Phenotypic heterogeneity in study populations may significantly confound the results of genetic association studies on alcohol dependence
The interpretation of genetic studies on alcohol dependence may be confounded by the co-occurrence of substance dependence, psychiatric disorders and alcohol-related comorbidities, for example, cirrhosis. Significant single-marker and haplotypic associations between polymorphisms in the zinc finger gene, ZNF699, and alcohol dependence were reported in the Irish Affected Sib Pair Study of Alcohol Dependence population, one-third of whom had co-occurring substance dependence while 80% had identified psychiatric comorbidity. The aim of this study was to explore variant ZNF699 associations with alcohol dependence while exercising controls for potential confounders.

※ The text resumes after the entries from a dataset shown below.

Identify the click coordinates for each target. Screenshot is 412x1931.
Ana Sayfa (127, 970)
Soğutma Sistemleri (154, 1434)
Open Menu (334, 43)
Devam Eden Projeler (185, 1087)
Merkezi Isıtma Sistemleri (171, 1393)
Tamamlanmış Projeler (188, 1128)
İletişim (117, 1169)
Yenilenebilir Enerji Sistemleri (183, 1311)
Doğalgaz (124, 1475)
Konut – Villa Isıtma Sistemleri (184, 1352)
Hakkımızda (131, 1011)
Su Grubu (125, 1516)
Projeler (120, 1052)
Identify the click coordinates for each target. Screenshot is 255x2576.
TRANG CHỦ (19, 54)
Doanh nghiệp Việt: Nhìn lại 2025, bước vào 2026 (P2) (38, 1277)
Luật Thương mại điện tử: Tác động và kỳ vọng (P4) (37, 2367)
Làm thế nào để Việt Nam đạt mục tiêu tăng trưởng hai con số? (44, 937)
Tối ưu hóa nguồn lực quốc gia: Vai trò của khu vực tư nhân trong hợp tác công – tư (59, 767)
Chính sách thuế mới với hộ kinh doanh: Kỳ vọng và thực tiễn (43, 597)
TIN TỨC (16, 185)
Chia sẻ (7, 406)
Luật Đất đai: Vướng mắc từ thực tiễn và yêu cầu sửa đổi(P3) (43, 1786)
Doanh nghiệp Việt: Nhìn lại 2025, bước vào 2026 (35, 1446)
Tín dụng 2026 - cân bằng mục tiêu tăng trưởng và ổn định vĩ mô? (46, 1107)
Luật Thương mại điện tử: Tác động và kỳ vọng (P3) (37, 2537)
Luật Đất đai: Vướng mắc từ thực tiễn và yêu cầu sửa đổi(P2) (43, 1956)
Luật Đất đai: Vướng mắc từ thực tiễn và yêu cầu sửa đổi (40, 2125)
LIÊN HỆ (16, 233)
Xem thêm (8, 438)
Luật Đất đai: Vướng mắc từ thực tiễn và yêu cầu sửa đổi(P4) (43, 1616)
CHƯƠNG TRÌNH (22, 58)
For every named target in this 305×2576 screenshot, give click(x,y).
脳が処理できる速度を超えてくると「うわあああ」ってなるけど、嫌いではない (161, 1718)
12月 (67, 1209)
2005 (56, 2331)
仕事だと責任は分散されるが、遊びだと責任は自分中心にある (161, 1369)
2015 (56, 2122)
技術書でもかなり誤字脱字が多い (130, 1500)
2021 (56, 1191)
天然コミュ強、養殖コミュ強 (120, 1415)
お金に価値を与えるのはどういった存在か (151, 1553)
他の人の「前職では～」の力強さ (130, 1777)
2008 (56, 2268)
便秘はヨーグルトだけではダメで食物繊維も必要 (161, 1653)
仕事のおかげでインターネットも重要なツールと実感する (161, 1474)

The study population was comprised of 1449 alcohol-dependent cases and 1283 population controls; all were of British or Irish ancestry. None of the cases had a history of dependence on other substances, and the frequency of comorbid depression was low. A separate, ancestry-matched cohort of 196 opioid-dependent cases was also included. Genotyping for the four previously identified SNPs of interest in ZNF699 was performed using K-Biosciences Competitive Allele Specific PCR.
No single-marker associations were found between polymorphisms in ZNF699 and alcohol dependence per se. A significant allelic association was found between rs7254880 in ZNF699 and alcohol-related cirrhosis (n=292), using cases with no biopsy evidence of liver disease (n=314) as controls (P=0.013). Significant allelic associations were also found between rs12460279 (P=0.028), rs7252865 (P=0.012) and rs10854142 (P=0.016) in ZNF699 and opioid dependence.
Phenotypic variation in study populations may contribute towards the nonreplication of genetic association studies on alcohol dependence; controls for recognised confounding variables should be exercised whenever possible.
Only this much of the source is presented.